(Task to carry out) When you reach the line that contains "Hazte socio (677, 2516)" in the data below, copy it and every line after it exactly, adding nothing.

** Records for the exercise follows **

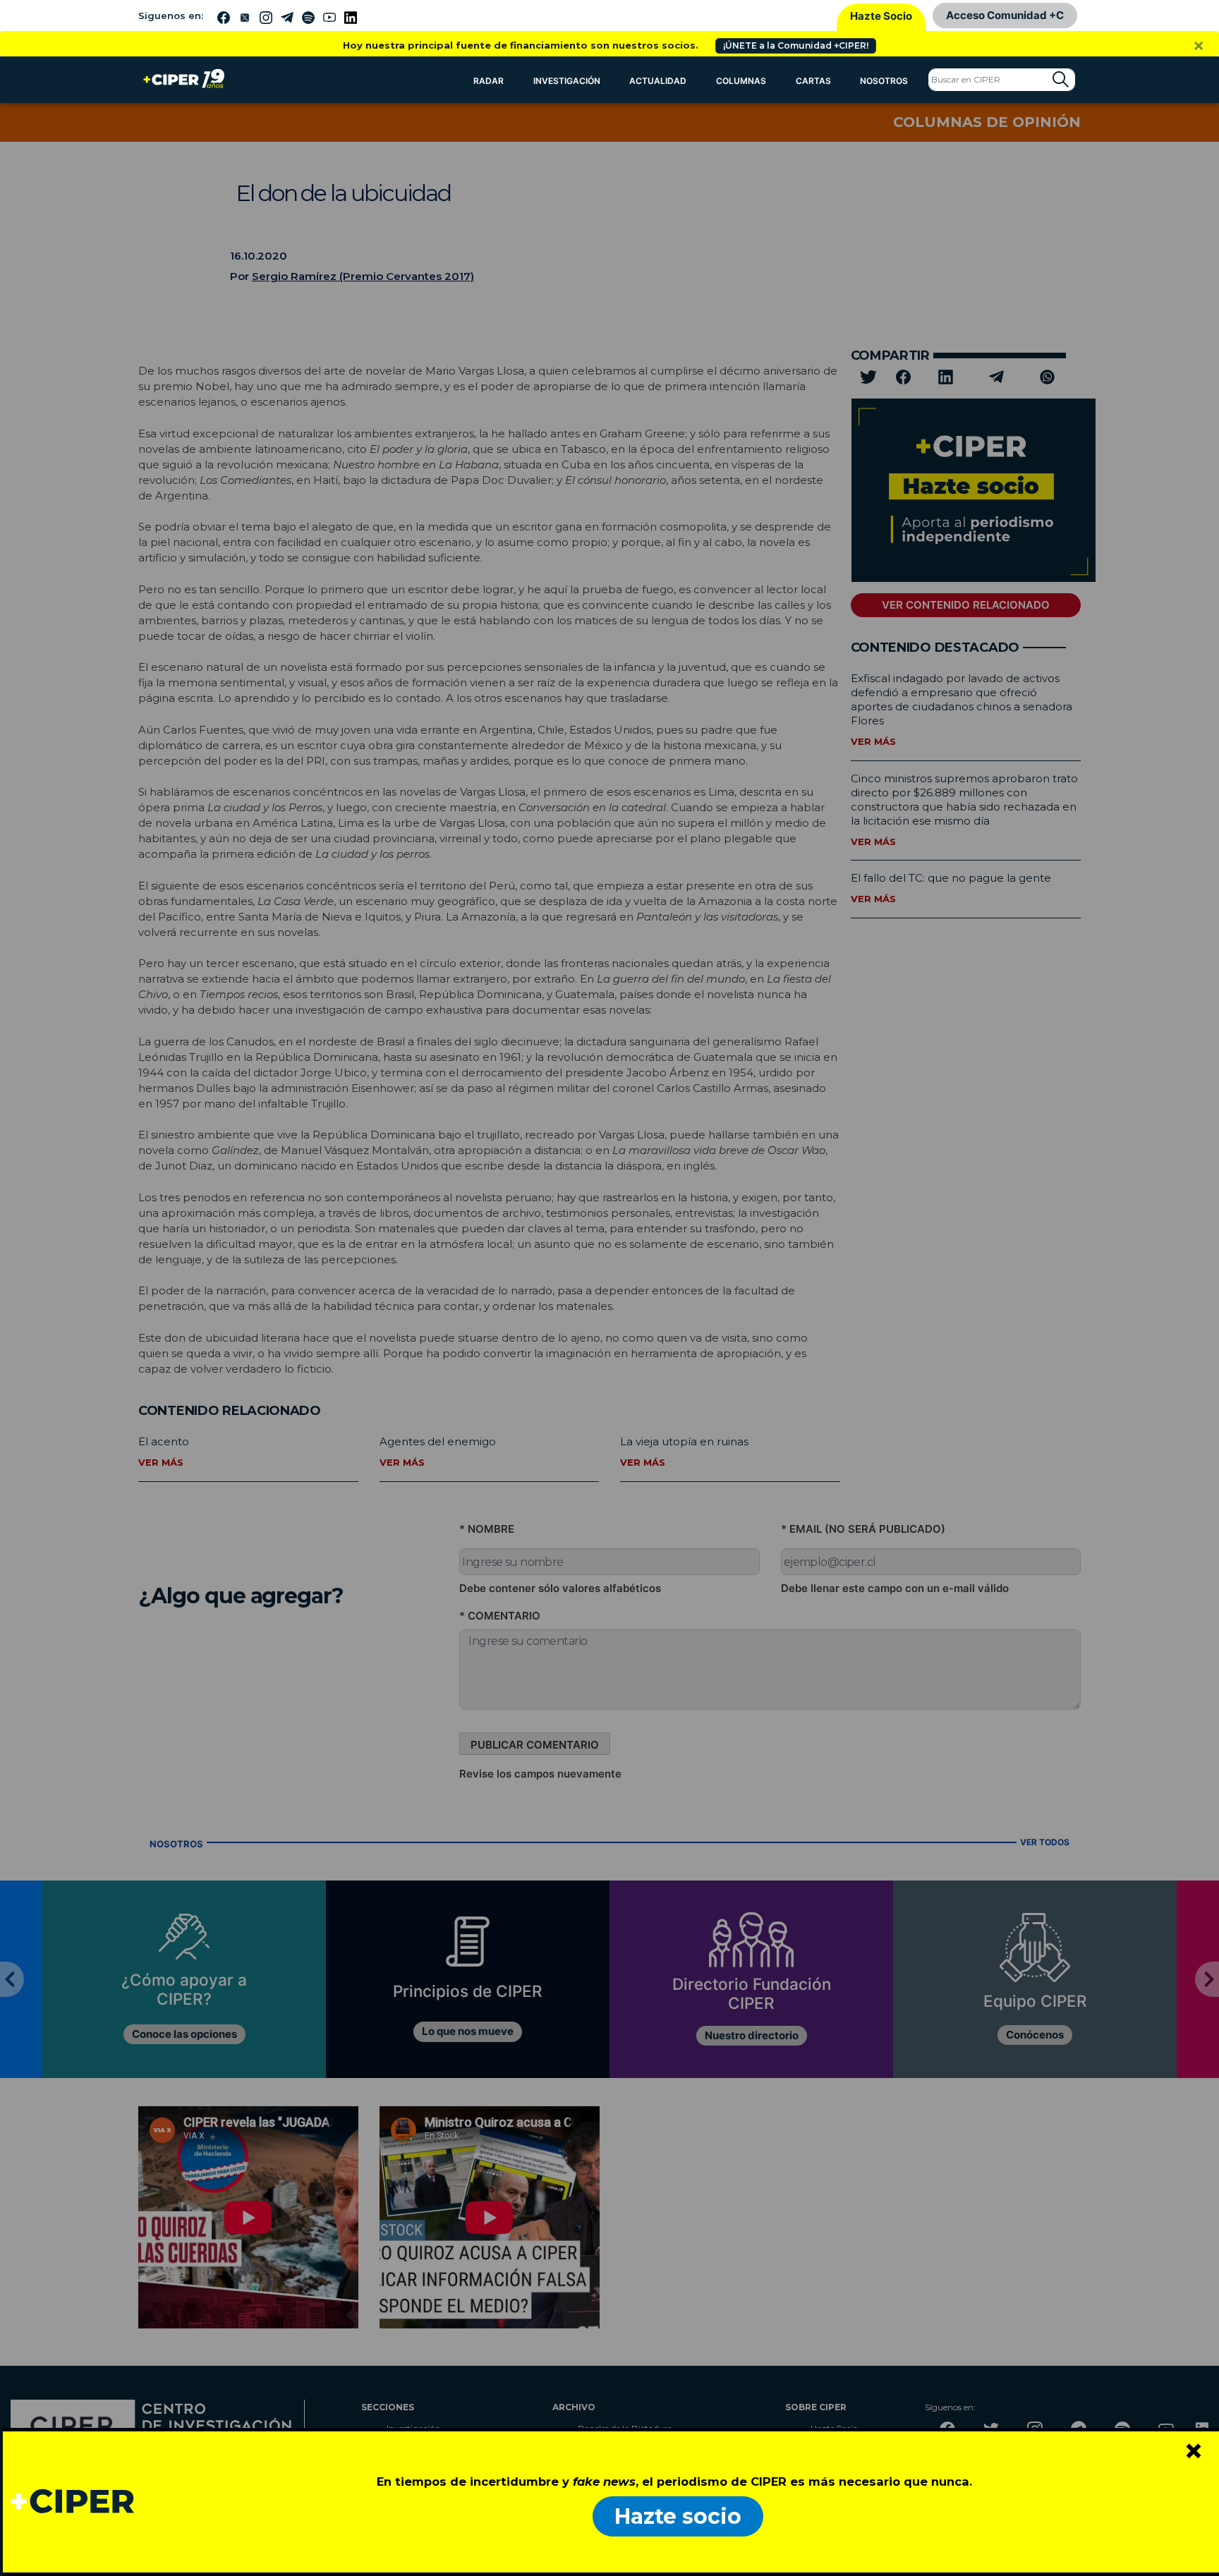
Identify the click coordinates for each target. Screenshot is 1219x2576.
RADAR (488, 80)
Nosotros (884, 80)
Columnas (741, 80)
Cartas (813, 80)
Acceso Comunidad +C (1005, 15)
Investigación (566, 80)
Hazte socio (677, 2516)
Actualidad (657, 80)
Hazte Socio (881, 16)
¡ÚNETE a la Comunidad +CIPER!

** End of Records for the exercise **

(Your response)
Hazte socio (677, 2516)
Actualidad (657, 80)
Hazte Socio (881, 16)
¡ÚNETE a la Comunidad +CIPER!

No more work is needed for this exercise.